Svante Pääbo, PhDNobel Conference 50
Oct. 7 & 8, 2014
Paleogeneticist Svante Pääbo, PhD – director, Department of Genetics, Max Planck Institute for Evolutionary Anthropology, Leipzig, Germany
Svante Pääbo is interested in the genetic relationships between Neanderthals and humans. The Neanderthal genome project, which he directs, has successfully sequenced a complete Neanderthal genome. His research group also discovered a previously unknown species of ancient hominin—the Denisovans. We now know that, during the last Ice Age, three groups of hominins (modern humans and their relatives) shared this planet; our ancestors lived in Ice-Age Eurasia with both the Neanderthals and the Denisovans. We modern humans share bits of our genomes with both these extinct groups, and Pääbo’s work is unraveling some of those inter-species interactions.
What makes us human?
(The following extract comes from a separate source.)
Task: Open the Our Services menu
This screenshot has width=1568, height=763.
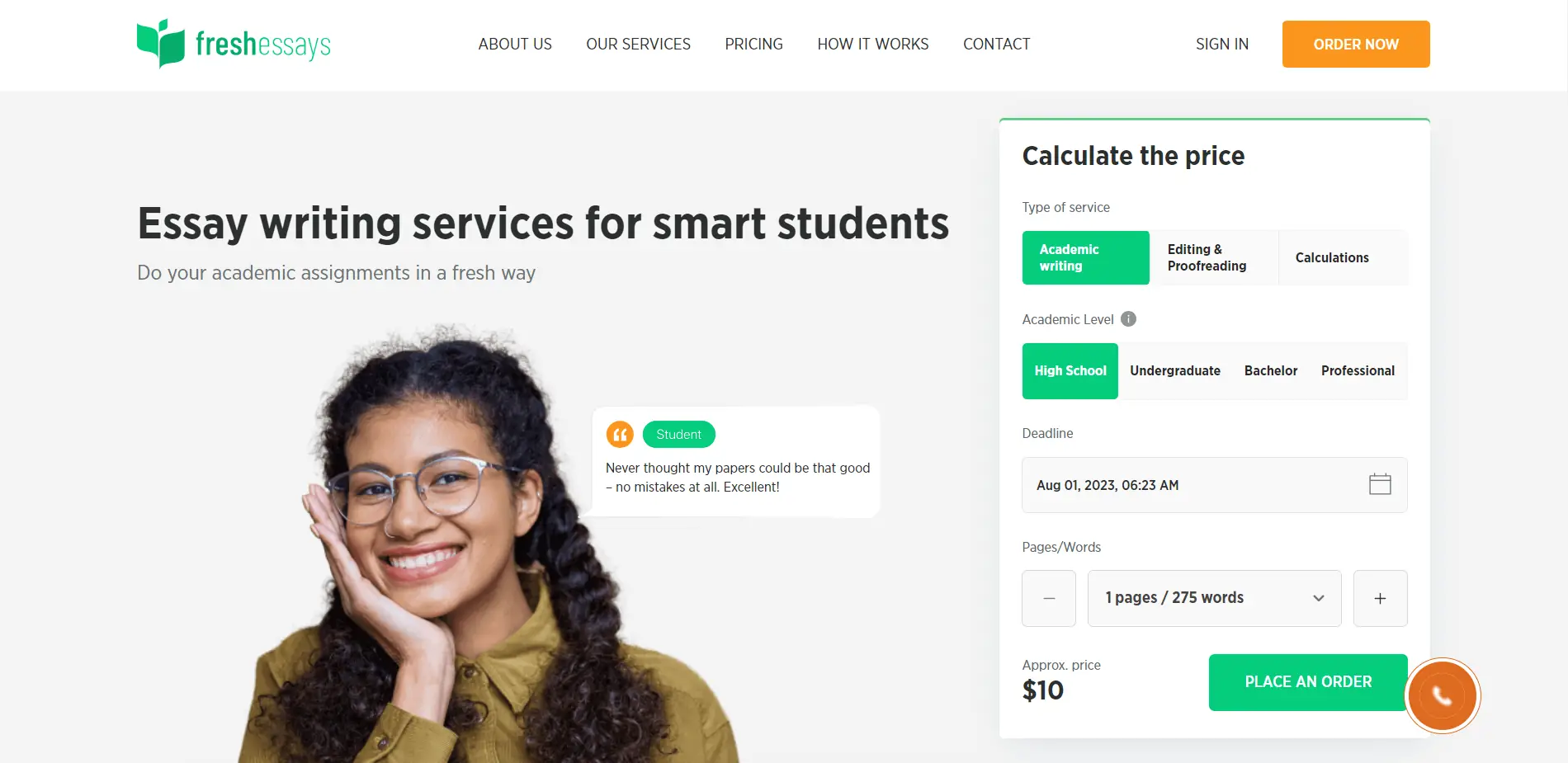Action: 638,44
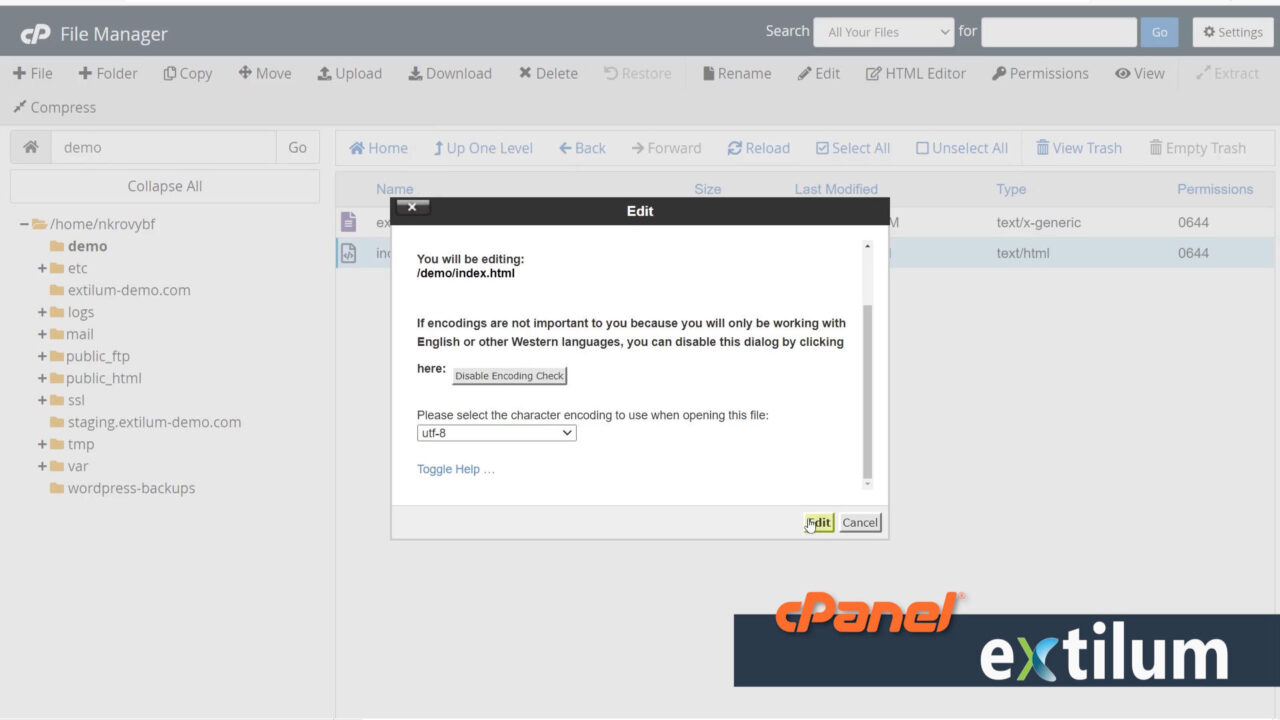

What does our genetic history look like? These are the questions that Pääbo asks of fossil material. In contrast to paleontologists, who examine the remains themselves for those answers, Pääbo and his team seek the genetic record of ancient humanity, extracted from the bones. To answer that question, Pääbo looks to the closest extinct relatives of humans—the Neanderthals. In 1997, Pääbo and coworkers published a mitochondrial DNA sequence from a Neanderthal. It was no small feat to extract tiny fragments of DNA from a fossil arm-bone, where they had been preserved for more than 30,000 years. Over the next decade and more, Pääbo’s group would perfect techniques for eliminating contamination, amplifying tiny bits of DNA, and distinguishing fossil genetic material in many kinds of organisms—human and non-human. His goal was to understand what makes us human, from a genetic point of view. The 2010 publication of a complete Neanderthal sequence allows us, for the first time, to compare our genetic makeup with our closest cousins, who went extinct during the last Ice Age. A subsequent sequence of an ancient human revealed that a third species of human relative—the Denisovians—lived during the last Ice Age.
The path to the Neanderthal genome has taken Pääbo through a long journey in molecular biology. Beginning with Egyptian mummies, he has worked on genetic material from cave bears, wooly mammoths, marsupial wolves, and the “Ice Man” from the Alps. Each project has come with a peculiar set of scientific challenges that have spurred discovery and innovation in molecular biology, often as a direct result of technical difficulties in extracting DNA from ancient remains. The techniques developed in his laboratory set the standard for handling, extracting, and sequencing delicate, ancient genetic material from animals, plants, and humans. The quest for the elusive Neanderthal genome has been the mother of invention for Pääbo and his team—they tested, refined, and extended techniques for genetic sequencing so that they could reliably investigate ever-older fragments of genetic material.
Born in Sweden, Svante Pääbo earned his doctorate from Uppsala University, studying medicine and molecular immunology. He conducted postdoctoral work at the University of Zürich and the University of California-Berkeley. He moved to Germany in 1990 as a professor at the University of Munich. In 1997, Pääbo became the founding director of the Max Planck Institute for Evolutionary Anthropology in Leipzig. Recipient of several honorary doctorates and professorships, Pääbo has earned recognition from the scientific community and the general public. Among many other awards, he received the Theodor Bücher Medal, the Newcomb-Cleveland Prize, the Gruber Genetics Prize, and H.M. the King’s Medal (Sweden), and was named one of Time magazine’s 100 most influential people in 2007. Pääbo has co-authored more than 269 scientific articles and has recently published a book, Neanderthal Man: In Search of Lost Genomes, which chronicles the journey to the Neanderthal genome.